Top of TASK DATA

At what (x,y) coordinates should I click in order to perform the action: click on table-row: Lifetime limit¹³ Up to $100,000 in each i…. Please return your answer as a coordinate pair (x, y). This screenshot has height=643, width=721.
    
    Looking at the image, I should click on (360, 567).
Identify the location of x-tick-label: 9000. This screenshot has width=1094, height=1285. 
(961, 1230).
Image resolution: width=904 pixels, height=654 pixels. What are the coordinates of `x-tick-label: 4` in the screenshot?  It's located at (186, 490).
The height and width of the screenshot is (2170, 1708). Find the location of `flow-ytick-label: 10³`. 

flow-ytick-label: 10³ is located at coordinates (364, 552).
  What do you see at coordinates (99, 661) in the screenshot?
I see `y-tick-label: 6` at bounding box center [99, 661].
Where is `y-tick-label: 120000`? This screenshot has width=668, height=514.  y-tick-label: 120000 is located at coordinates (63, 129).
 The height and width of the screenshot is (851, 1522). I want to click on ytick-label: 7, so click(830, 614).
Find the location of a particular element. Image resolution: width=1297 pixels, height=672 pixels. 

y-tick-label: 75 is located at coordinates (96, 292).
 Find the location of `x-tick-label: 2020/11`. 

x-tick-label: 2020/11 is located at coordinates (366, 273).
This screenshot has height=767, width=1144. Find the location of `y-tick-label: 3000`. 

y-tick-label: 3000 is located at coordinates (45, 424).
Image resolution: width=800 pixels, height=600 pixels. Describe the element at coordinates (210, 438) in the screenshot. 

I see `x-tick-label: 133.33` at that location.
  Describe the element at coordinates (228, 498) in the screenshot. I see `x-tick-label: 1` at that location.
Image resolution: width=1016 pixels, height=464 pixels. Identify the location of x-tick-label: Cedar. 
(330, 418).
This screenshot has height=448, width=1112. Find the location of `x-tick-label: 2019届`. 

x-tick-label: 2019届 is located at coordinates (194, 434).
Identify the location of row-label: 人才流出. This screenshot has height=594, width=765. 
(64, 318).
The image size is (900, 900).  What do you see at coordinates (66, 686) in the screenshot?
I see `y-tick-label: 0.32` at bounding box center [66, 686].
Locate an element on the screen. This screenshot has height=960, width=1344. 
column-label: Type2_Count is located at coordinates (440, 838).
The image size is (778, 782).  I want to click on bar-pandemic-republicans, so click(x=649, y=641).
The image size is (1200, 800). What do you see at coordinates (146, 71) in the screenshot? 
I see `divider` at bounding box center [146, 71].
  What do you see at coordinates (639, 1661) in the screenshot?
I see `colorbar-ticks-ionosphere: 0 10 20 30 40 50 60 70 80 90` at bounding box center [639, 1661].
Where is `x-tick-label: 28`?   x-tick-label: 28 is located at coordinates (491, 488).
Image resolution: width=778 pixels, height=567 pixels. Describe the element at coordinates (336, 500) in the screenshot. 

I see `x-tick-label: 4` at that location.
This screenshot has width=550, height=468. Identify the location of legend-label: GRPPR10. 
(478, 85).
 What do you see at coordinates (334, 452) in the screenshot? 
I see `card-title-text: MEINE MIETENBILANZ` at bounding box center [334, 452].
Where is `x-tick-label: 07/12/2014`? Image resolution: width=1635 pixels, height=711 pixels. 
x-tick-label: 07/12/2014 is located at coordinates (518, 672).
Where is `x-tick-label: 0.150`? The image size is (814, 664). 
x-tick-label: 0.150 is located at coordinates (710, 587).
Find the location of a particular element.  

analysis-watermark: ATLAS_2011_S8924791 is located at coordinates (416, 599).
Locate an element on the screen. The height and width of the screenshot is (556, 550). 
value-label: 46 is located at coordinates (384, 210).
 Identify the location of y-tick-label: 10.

Bottom of TASK DATA

Reproduce the listing from its start through the line containing "y-tick-label: 3000 is", changing every "Find the location of" to "Locate" and leaving all else the same.

- **EXERCISE RESPONSE**:
At what (x,y) coordinates should I click in order to perform the action: click on table-row: Lifetime limit¹³ Up to $100,000 in each i…. Please return your answer as a coordinate pair (x, y). This screenshot has height=643, width=721.
    
    Looking at the image, I should click on (360, 567).
Identify the location of x-tick-label: 9000. This screenshot has width=1094, height=1285. 
(961, 1230).
Image resolution: width=904 pixels, height=654 pixels. What are the coordinates of `x-tick-label: 4` in the screenshot?  It's located at (186, 490).
The height and width of the screenshot is (2170, 1708). Locate `flow-ytick-label: 10³`. 

flow-ytick-label: 10³ is located at coordinates (364, 552).
  What do you see at coordinates (99, 661) in the screenshot?
I see `y-tick-label: 6` at bounding box center [99, 661].
Where is `y-tick-label: 120000`? This screenshot has width=668, height=514.  y-tick-label: 120000 is located at coordinates (63, 129).
 The height and width of the screenshot is (851, 1522). I want to click on ytick-label: 7, so click(830, 614).
Locate a particular element. Image resolution: width=1297 pixels, height=672 pixels. 

y-tick-label: 75 is located at coordinates (96, 292).
 Locate `x-tick-label: 2020/11`. 

x-tick-label: 2020/11 is located at coordinates (366, 273).
This screenshot has height=767, width=1144. Locate `y-tick-label: 3000`. 

y-tick-label: 3000 is located at coordinates (45, 424).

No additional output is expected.